La colonie werélienne serait prompte à s’enflammer pour défendre l’honneur et la mémoire de la planète mère, peut-être à voler à son secours si elle demandait une aide ; mais si on allait lui raconter qu’il n’y avait pas d’ennemi et qu’il n’y en avait jamais eu, que la Terre était un vieil éden heureux, il y avait peu de chances que les Weréliens fissent un si long voyage rien que pour visiter cette planète. Et s’ils venaient, ce serait sans armes, comme étaient venus Ramarren et ses compagnons.

Une autre voix parla en sa mémoire, venue d’une époque plus lointaine et du fin fond de la forêt : « Nous ne pouvons vivre ainsi éternellement. Il doit bien y avoir pour nous un espoir, un indice… »

Ramarren n’était pas porteur d’un message pour l’humanité, et le rêve de Zove était dépassé car il s’agissait d’un plus fol espoir, d’un indice plus mystérieux.

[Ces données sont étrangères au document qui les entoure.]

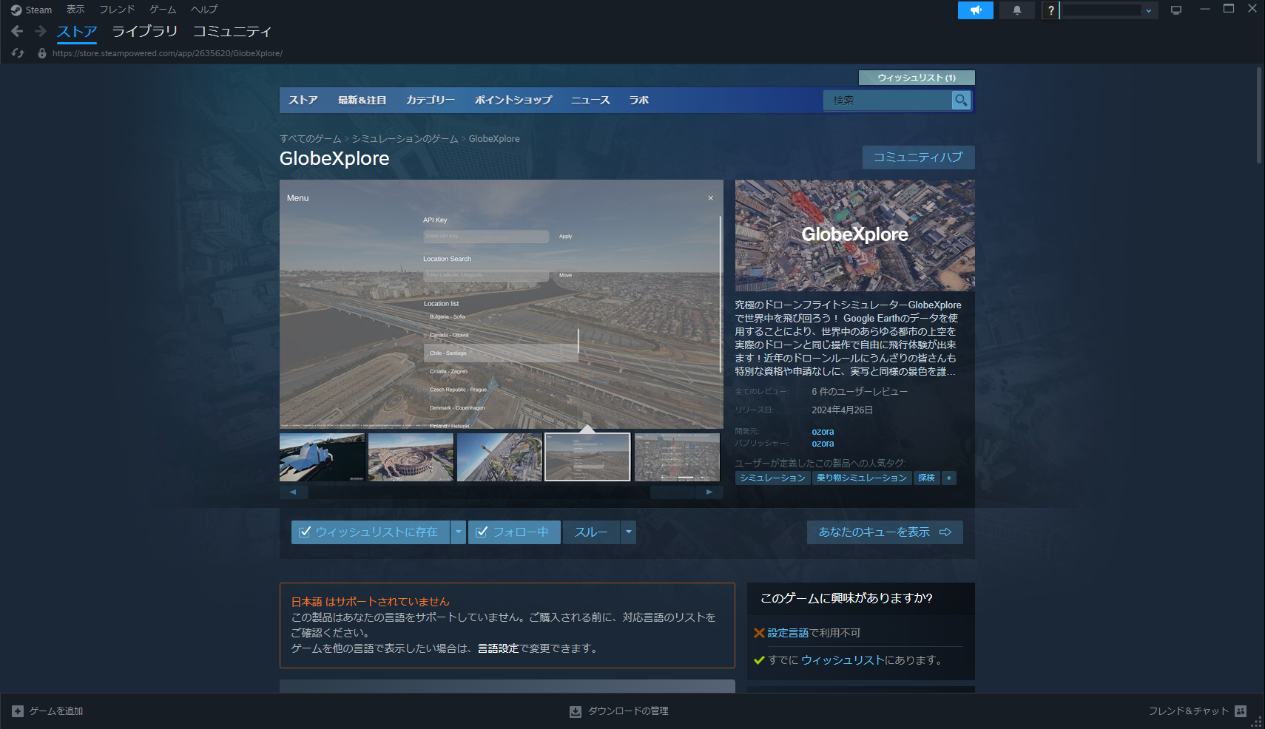Mute the Steam client volume via speaker icon

click(976, 10)
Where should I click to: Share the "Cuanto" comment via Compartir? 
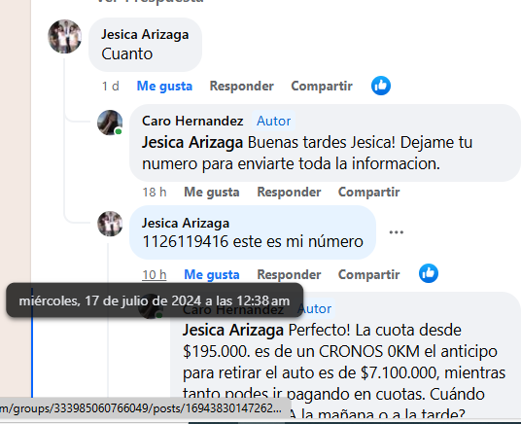tap(322, 87)
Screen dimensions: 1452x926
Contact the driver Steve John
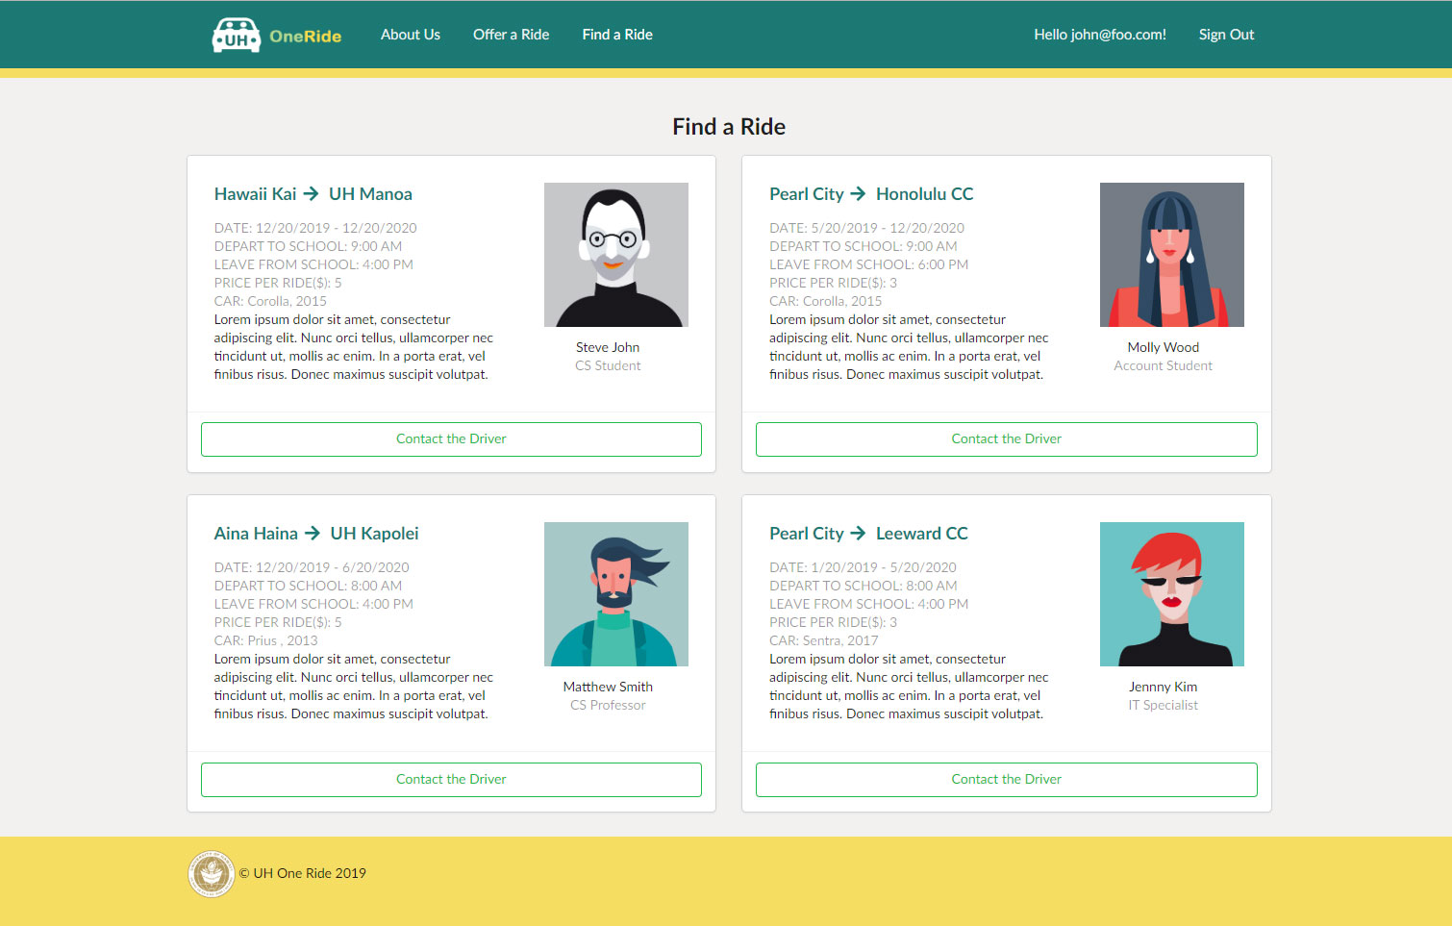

Il était destiné à être le messager de l’humanité, à transmettre ses appels à l’aide, à œuvrer pour sa délivrance.

Je dois retourner là-bas ; je dois dire aux miens la vérité, pensa-t-il ; mais il savait que les Shing l’en empêcheraient à tout prix, que leur messager serait Orry, et que lui-même serait retenu sur la Terre ou mis à mort.

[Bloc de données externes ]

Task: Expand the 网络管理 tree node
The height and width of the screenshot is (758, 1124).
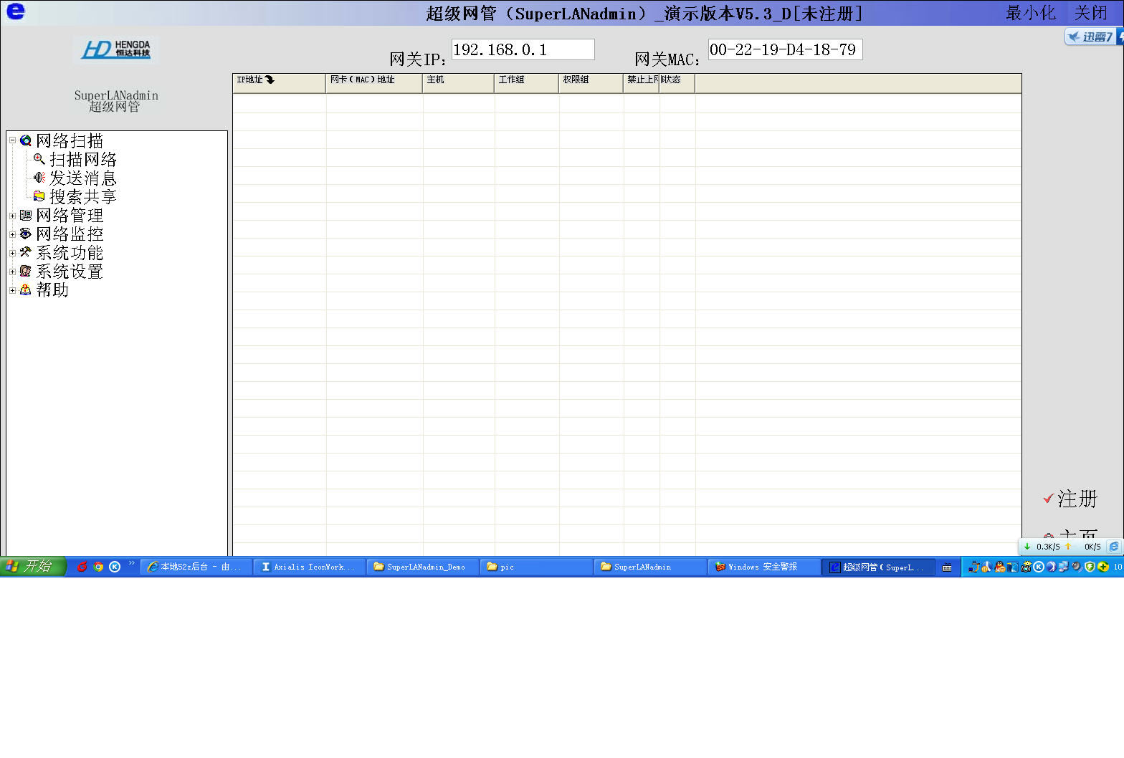Action: click(x=12, y=216)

Envahi d’une grande lassitude après s’être si longtemps évertué à penser avec cohérence, il laissa sa volonté se débander d’un seul coup et se relâcher cette prise aléatoire qu’il avait sur un esprit torturé et angoissé par son dédoublement. Il se jeta épuisé sur son lit et se prit la tête dans les mains. Si seulement je pouvais rentrer à la maison, pensa-t-il ; si je pouvais, comme autrefois, me promener avec Parth aux Longs Prés

C’était le moi de Falk le rêveur qui s’abandonnait ainsi à la douleur. Ramarren s’efforça d’échapper à cette nostalgie sans espoir en pensant à sa femme Adrise, une brune aux yeux d’or, vêtue d’une robe faite de mille chaînes d’argent minuscules. Mais Adrise était morte. Morte depuis longtemps, bien longtemps.

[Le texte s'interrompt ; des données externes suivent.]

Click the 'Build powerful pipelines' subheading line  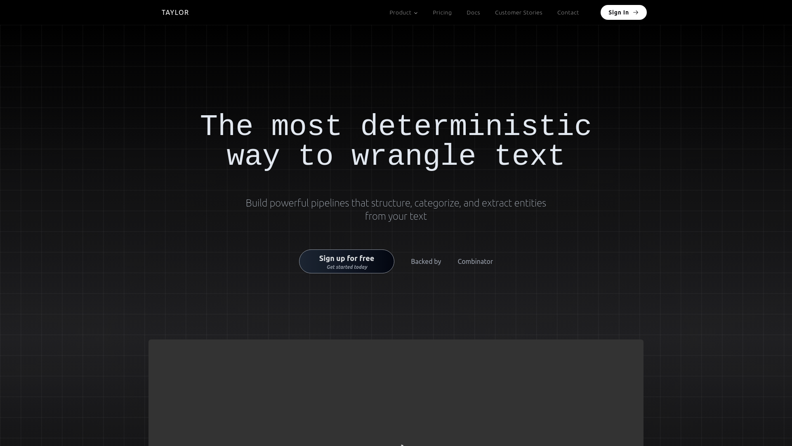pos(396,203)
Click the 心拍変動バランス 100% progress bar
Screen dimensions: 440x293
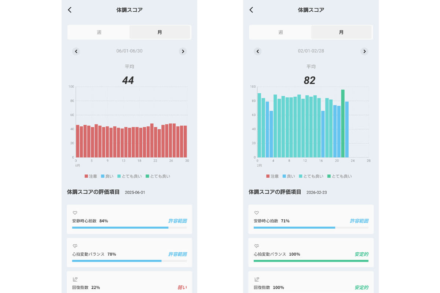311,260
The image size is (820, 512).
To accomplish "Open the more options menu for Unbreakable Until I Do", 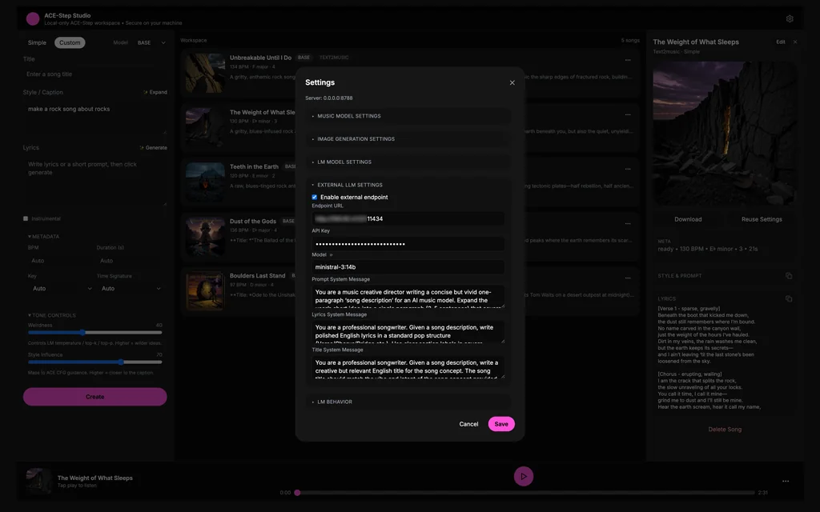I will [x=628, y=60].
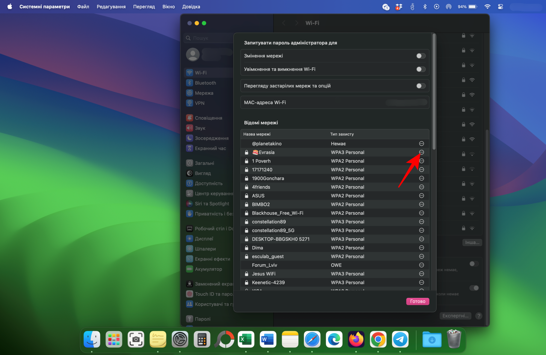
Task: Toggle the 'Змінення мережі' admin password switch
Action: point(421,56)
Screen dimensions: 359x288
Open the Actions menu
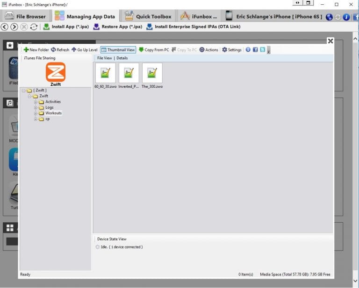[x=208, y=50]
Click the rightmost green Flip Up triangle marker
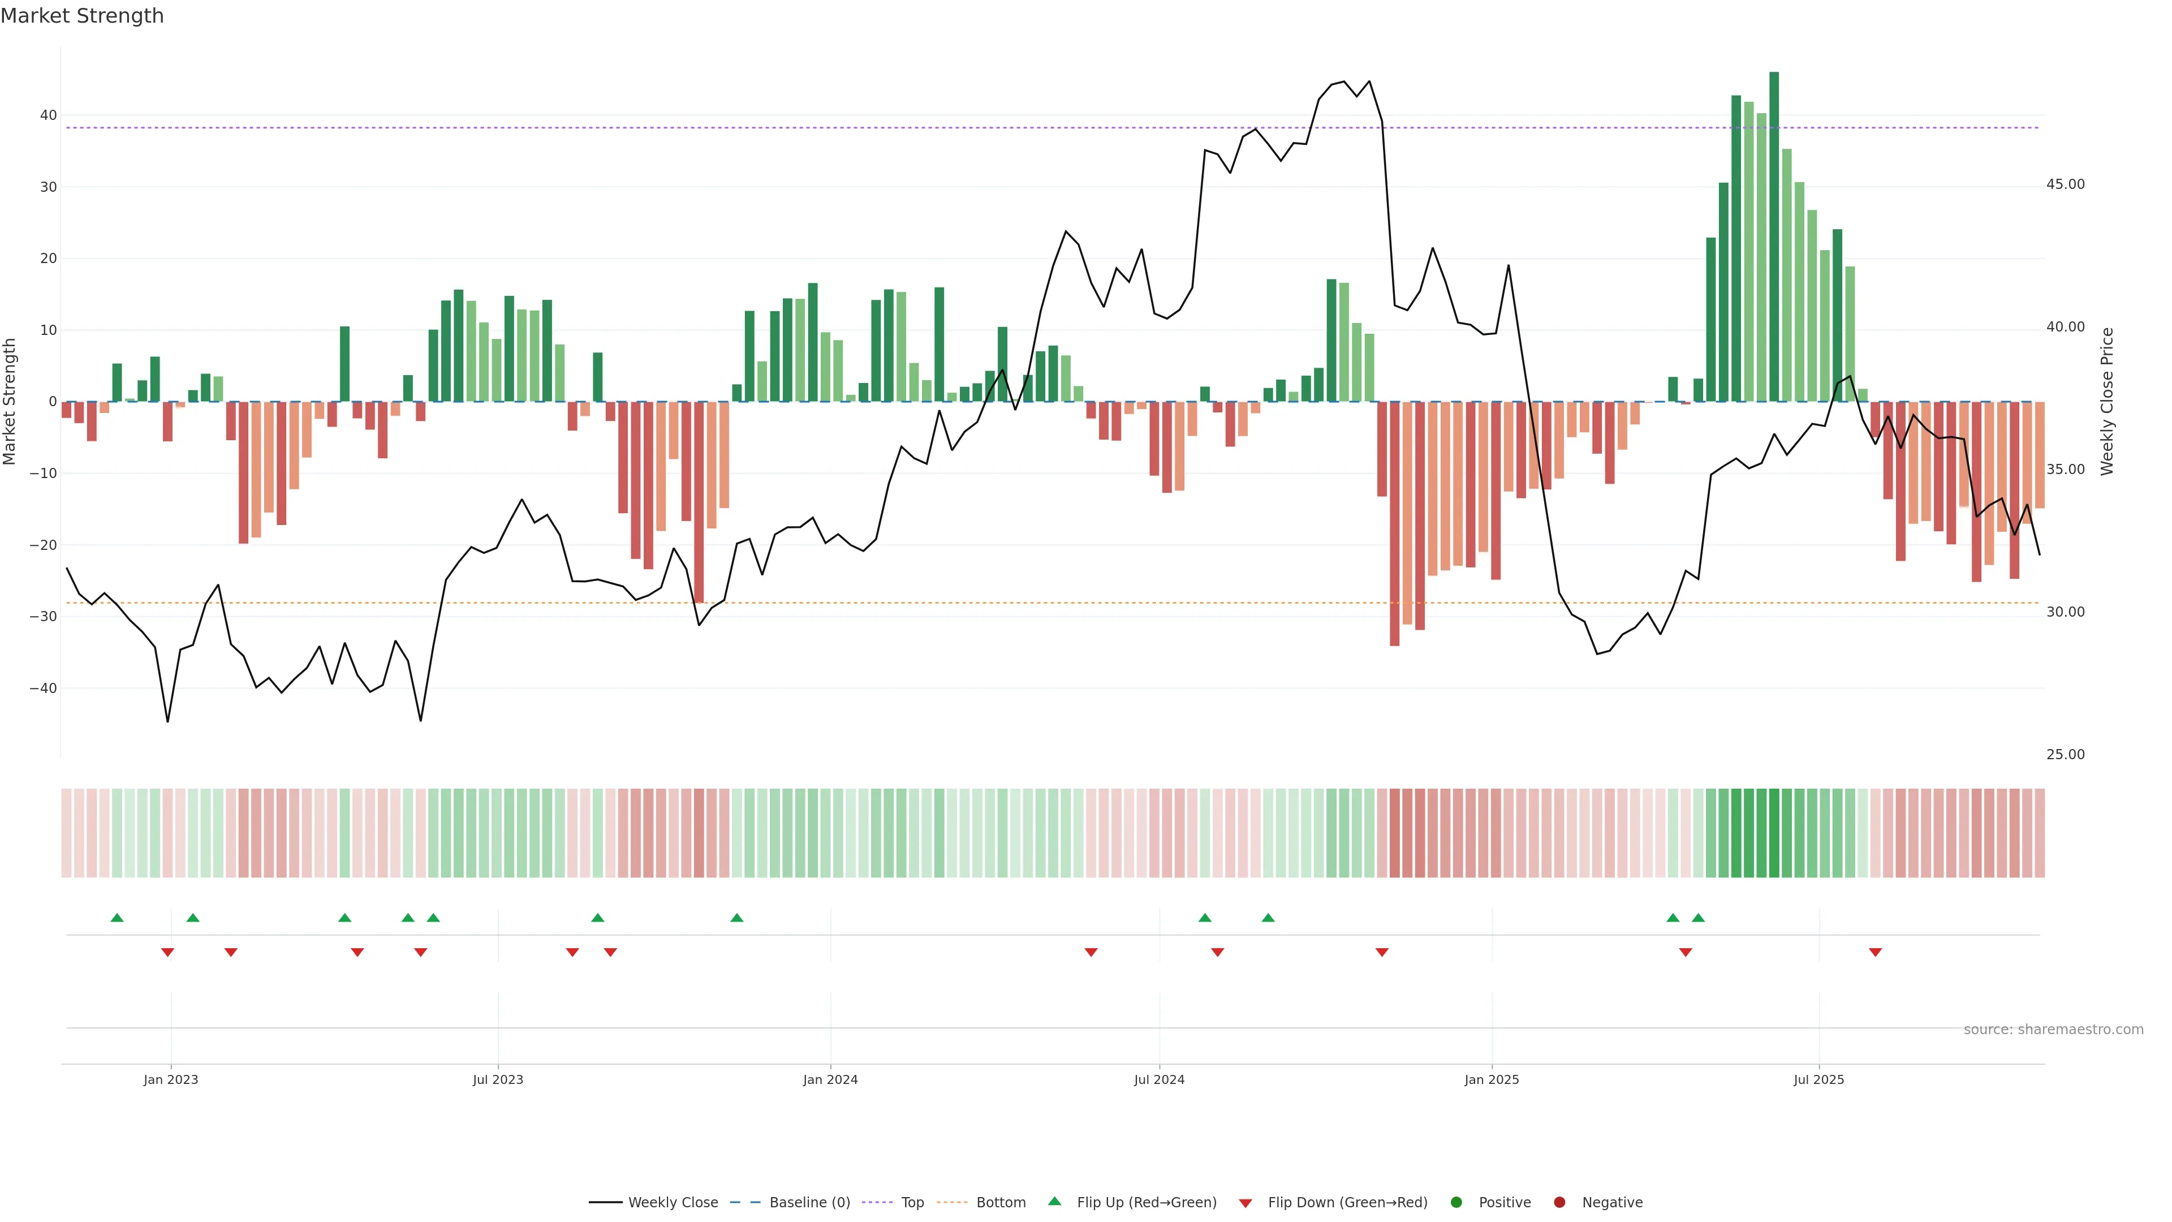The width and height of the screenshot is (2172, 1222). pyautogui.click(x=1698, y=918)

Elle savait, en épousant Ramarren, qu’ils ne passeraient ensemble qu’un peu plus d’une phase lunaire puisqu’il devait faire partie de l’expédition terrienne. Et pendant ce voyage, qui n’avait été pour lui qu’un moment angoissant, elle avait vécu toute sa vie, elle avait vieilli, cessé de vivre ; cela pouvait faire cent années terriennes qu’elle était morte. Mais le rêveur, n’était-ce pas maintenant Ramarren, lui qui évoquait un passé si lointain sous les feux d’une étoile si lointaine ?

« Tu aurais dû mourir un siècle plus tôt, » avait dit le Prince du Kansas. Falk ne l’avait pas compris, mais son hôte voyait, devinait ou connaissait l’homme qui, perdu hors de son époque, gisait en lui, l’homme né depuis si longtemps. Et maintenant, à supposer que Ramarren retournât sur Werel, ce serait à une date encore plus lointaine de son propre avenir. Près de trois siècles, ou près de cinq grandes Années de Werel, se seraient écoulés depuis son départ ; tout serait pour lui méconnaissable ; il s’y sentirait aussi étranger que sur la Terre.

Où aurait-il pu retrouver un foyer, des êtres qui l’avaient aimé ? Chez Zove exclusivement. Et jamais cela ne se réaliserait. Si sa route menait quelque part, c’était loin de la Terre. Il était seul et devait viser ce seul but : tenter de suivre cette voie jusqu’à son terme.